Decisão Texto Integral: 1. Relatório

Nos presentes autos de acção especial emergente de acidente de trabalho que B., com o patrocínio oficioso do Ministério Público, move a “C., S.A.” e “D., Lda.”, aquele pede que a 1.ª ré seja condenada a pagar-lhe o capital de remição da pensão anual e vitalícia de 531,84€, acrescida de 25€ a título de despesas de transporte, e a 2.ª ré seja condenada a pagar-lhe o capital de remição da pensão anual e vitalícia de 234,75€, bem como a quantia de 1.711,93€ a título de incapacidades temporárias.
Para tanto alega ser trabalhador da 2.ª ré e ter sido vítima de um acidente de trabalho no dia 9/07/2013, do qual resultaram ITA, ITP e IPP. Mais alega auferir anualmente, à data, o salário de 523,74€ x 14 meses, 124,30€ x 11 meses de subsídio de alimentação e, ainda, a quantia de 320€ x 12 meses a título de gratificações de balanço.

### Registos guardados:
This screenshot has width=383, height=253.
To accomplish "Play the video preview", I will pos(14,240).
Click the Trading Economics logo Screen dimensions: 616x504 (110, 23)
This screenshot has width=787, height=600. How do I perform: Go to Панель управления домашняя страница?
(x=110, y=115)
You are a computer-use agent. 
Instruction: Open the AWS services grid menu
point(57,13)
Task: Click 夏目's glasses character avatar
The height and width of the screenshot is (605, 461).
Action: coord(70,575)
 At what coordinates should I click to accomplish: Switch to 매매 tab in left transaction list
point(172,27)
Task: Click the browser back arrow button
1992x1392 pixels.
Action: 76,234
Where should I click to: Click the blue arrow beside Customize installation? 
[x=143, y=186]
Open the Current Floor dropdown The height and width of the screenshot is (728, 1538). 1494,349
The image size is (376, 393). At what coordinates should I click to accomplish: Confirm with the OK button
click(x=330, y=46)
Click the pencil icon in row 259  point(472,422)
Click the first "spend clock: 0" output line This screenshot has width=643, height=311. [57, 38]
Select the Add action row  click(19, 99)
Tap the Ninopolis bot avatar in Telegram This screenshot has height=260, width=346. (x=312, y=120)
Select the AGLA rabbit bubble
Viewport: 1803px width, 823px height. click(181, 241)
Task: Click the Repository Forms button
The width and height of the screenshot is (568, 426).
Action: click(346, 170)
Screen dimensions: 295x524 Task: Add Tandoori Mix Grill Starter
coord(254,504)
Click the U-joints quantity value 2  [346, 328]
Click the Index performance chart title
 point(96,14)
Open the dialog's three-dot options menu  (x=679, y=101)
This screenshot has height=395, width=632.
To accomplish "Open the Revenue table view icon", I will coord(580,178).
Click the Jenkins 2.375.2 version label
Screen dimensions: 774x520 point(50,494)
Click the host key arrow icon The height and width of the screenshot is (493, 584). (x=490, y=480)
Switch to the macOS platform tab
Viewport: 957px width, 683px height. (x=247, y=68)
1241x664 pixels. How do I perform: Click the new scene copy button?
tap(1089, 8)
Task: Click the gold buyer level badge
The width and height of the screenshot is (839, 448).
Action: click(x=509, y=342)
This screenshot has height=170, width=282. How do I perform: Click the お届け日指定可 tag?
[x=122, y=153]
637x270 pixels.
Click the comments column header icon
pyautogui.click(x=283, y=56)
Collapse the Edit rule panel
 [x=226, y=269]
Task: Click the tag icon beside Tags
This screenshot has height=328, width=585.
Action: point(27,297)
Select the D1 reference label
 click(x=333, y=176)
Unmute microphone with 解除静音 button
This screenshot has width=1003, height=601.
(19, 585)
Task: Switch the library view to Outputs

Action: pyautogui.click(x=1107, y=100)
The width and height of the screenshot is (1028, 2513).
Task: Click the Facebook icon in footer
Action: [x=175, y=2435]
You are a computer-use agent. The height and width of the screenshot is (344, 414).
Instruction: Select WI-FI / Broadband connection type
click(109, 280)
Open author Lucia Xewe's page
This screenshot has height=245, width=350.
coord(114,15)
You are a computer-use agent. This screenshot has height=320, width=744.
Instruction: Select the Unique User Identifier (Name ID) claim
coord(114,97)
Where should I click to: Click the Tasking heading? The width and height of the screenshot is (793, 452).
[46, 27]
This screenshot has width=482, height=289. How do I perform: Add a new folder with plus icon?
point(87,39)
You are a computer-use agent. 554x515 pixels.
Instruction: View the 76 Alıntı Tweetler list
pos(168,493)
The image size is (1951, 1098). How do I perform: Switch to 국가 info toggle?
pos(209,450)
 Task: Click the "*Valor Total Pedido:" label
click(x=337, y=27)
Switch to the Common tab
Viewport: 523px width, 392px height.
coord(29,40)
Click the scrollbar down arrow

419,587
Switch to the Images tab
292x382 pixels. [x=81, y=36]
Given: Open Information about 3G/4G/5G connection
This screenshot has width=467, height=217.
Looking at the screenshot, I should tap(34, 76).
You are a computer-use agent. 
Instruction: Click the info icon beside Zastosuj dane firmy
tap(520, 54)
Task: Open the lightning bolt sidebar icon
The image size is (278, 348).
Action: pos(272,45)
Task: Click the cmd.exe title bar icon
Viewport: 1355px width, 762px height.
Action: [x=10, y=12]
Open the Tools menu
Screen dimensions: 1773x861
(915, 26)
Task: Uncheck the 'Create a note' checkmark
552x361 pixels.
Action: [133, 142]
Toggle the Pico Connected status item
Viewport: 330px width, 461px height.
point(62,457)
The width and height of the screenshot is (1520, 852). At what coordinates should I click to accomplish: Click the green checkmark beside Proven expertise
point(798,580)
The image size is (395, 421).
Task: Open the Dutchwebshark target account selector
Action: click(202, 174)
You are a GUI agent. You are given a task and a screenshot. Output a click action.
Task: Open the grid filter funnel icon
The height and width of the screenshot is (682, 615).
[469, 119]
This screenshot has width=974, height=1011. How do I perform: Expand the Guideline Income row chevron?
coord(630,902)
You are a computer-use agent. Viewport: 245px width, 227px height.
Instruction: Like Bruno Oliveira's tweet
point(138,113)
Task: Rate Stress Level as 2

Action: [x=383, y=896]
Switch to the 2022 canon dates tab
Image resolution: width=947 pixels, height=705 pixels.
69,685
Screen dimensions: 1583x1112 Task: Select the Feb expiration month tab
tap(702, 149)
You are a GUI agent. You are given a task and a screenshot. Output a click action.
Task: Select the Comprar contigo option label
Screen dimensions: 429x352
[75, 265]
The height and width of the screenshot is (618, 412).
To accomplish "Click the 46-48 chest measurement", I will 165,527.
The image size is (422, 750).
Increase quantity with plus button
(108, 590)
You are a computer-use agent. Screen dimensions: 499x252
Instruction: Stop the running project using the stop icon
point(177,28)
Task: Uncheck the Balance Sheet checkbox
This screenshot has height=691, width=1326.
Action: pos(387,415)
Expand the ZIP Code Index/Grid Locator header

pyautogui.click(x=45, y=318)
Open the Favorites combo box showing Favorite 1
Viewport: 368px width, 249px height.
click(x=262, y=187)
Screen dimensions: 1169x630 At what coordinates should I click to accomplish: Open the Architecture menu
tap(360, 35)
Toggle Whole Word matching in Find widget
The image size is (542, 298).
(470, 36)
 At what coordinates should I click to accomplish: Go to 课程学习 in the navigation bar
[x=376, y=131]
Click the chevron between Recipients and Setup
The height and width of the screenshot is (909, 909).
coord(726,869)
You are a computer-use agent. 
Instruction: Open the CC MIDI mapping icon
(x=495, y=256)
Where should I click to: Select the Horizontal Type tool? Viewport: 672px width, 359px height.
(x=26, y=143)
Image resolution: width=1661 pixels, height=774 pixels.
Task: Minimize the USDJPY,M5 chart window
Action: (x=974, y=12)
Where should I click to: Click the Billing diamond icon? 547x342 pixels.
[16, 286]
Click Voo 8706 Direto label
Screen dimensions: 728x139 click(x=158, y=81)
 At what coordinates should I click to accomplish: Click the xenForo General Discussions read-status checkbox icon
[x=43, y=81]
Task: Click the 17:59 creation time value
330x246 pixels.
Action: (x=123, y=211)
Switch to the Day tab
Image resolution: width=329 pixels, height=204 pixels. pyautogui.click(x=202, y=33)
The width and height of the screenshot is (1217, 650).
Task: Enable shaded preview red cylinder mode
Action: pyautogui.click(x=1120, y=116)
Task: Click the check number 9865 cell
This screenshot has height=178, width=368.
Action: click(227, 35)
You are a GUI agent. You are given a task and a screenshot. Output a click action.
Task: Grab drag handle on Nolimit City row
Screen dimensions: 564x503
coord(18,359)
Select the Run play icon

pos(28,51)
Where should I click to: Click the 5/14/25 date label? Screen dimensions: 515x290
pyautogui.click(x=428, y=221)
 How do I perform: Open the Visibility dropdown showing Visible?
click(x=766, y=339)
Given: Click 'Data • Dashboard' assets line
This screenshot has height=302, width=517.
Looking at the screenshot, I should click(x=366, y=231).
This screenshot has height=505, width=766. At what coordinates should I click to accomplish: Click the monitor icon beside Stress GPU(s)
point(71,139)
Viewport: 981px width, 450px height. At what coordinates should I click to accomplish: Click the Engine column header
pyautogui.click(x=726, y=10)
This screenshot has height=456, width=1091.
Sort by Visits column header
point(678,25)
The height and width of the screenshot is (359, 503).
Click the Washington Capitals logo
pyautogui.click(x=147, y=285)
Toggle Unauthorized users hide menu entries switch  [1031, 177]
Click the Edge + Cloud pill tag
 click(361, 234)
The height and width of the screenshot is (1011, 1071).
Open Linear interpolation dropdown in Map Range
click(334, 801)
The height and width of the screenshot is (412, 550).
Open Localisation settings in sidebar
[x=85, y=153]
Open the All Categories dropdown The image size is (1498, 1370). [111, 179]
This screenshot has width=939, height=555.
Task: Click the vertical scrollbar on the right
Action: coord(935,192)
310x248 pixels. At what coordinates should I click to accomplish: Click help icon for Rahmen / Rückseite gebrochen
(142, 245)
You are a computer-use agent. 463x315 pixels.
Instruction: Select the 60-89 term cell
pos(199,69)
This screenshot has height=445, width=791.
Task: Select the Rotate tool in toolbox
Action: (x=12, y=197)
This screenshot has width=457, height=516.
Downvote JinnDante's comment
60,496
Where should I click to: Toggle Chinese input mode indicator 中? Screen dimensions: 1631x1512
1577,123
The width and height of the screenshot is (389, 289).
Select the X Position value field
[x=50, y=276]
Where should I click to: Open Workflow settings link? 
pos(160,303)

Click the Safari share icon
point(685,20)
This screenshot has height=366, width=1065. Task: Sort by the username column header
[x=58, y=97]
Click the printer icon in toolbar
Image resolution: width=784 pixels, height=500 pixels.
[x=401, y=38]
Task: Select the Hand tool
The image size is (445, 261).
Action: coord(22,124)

### Conjunto de tarefas:
**a.** Duplica, tal como estão, os registos que começam na linha que contém "Click the printer icon in toolbar" e seguem até ao final dos registos, incluindo essa primeira linha e a última.
**b.** Retoma o texto sobre o acidente de trabalho e continua-o a partir do ponto em que termina.

### Respostas às tarefas:
**a.**
Click the printer icon in toolbar
Image resolution: width=784 pixels, height=500 pixels.
[x=401, y=38]
Task: Select the Hand tool
The image size is (445, 261).
Action: coord(22,124)

**b.**
Demanda a 1.ª ré em virtude do contrato de seguro celebrado entre esta e a 2.ª ré, na sequência do qual foi transferida a responsabilidade pelos danos emergentes de acidente de trabalho em função do salário de 523,74€ x 14 meses, acrescido de 124,30€ x 11 meses de subsídio de alimentação. Demanda a 2.ª ré em função do remanescente da sua retribuição, não transferida para a seguradora.
A 1.ª ré contestou, aceitando a sua responsabilidade em função do salário base e subsídio de refeição.
A 2.ª ré contestou, aceitando os factos alegados pelo autor mas negando o carácter retributivo da quantia de 320€ recebida pelo autor a título de gratificações de balanço, afastando, assim, qualquer obrigação de pagar os montantes peticionados.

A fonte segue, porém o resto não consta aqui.